Indeed, retirement was kind to the top 10 CEOs. For example, ex-Omnicare (OCR) head Joel Germunder received more than $16 million in severance payments in 2010. That came on top of a $102 million pension and $26 million in equity profits. Former Aetna (AET) CEO Ronald Williams got $58.8 million for his final year with the insurance firm.
What are CEOs worth?
The eternal question regarding such extravagant sums -- especially as the rich get richer in this country and with CEO comp over the last three decades more than quintupling relative to average workers' pay -- is whether execs are worth it. In part, it depends whom you ask. Certainly, McKesson shareholders must be pleased that the firm's stock price has risen more than 117 percent in the decade since Hammergren became CEO.
But what to make of the lavish payout to Aetna's Williams? Between the time he took over as CEO at the insurer in February 2006 and his retirement in April, the company's stock price fell 70 percent, The Guardian notes. Thomas Ryan, former head of CVS Caremark (CVS), capped his 13 years at the pharmacy chain with a $68 million bonanza, including $28 million in profits from stock options. During that time, the company's stock price declined by more than half.
"Platinum parachutes are troubling, especially in situations where the CEO was fired, retired or, even in the case of 'golden coffin' payments, expired," Vermont Law School professor Jennifer Taub, an expert in corporate governance, told me by email. "It is hard to argue that a CEO is adding value to the company when he or she has left the building or, in some cases, has left this earth."
As GMI itself acknowledges, its data confirms an enduring reality in Corporate America that will shock no one -- pay at the top end of the ladder often has little connection with performance. Many CEOs reap enormous profits in good times and bad. Another analysis of nearly 500 companies found that
Doing the math
Such trends reflect a deeper, and equally persistent, problem. Despite growing investor scrutiny over CEO pay, corporate boards remain largely indifferent to what these supposed owners of the company want. Hodgson writes, noting that U.S. shareholders won for the first time this year the right to a "say on pay":
[T[hree of the highest paid CEOs in the survey -- at McKesson, Aetna and Vornado Realty Trust, who collectively took home around $267 milliom -- saw pay protest votes, what I like to call Nays on Pay, of 30 percent or more. Shareholders are clearly unhappy at these companies.
That could change as investors get in the habit of flexing their new proxy-voting muscles.
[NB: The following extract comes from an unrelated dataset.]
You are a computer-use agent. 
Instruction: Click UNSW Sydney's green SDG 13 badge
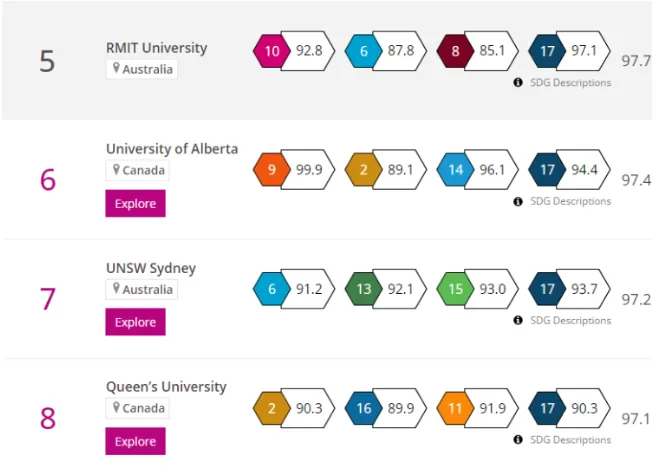(x=363, y=288)

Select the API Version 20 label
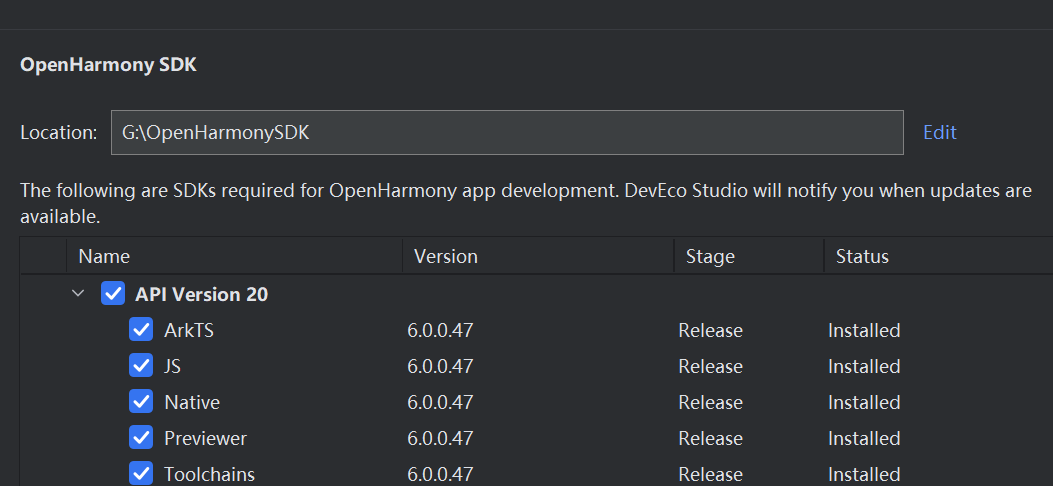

Hodgson told me he expects shareholders to get more aggressive in years to come in holding companies to account for execs who draw huge rewards despite subpar performance. GMI notes that shareholders at 38 companies in the Russell 3000 formally withheld majority support for the firms' pay practices.
Why don't more board members, who are sensitized these days to the "headline" risk surrounding exorbitant CEO pay, do a better job of clamping down?
"Boards don't sit down and do the math," Hodgson said in an interview. "They don't calculate exactly what is going to happen in a number of different scenarios, including when the stock price goes up. When you award someone 500,000 stock options, there's a way of estimating how much it is worth. But nobody on the board is pointing out that this is only an estimate and that they should figure out what would happen if our share price rose."
Of course, such calculations might put directors under pressure to utter a word CEOs aren't used to hearing from their company's compensation committee: "No." Directors, who typically owe their position on the board to the chief executive, clearly have a strong incentive to say yes.
That dynamic illuminates another sweet deal for Hammergren under his comp package at McKesson. If there is a change of managerial control at the company, it would owe him $469 million.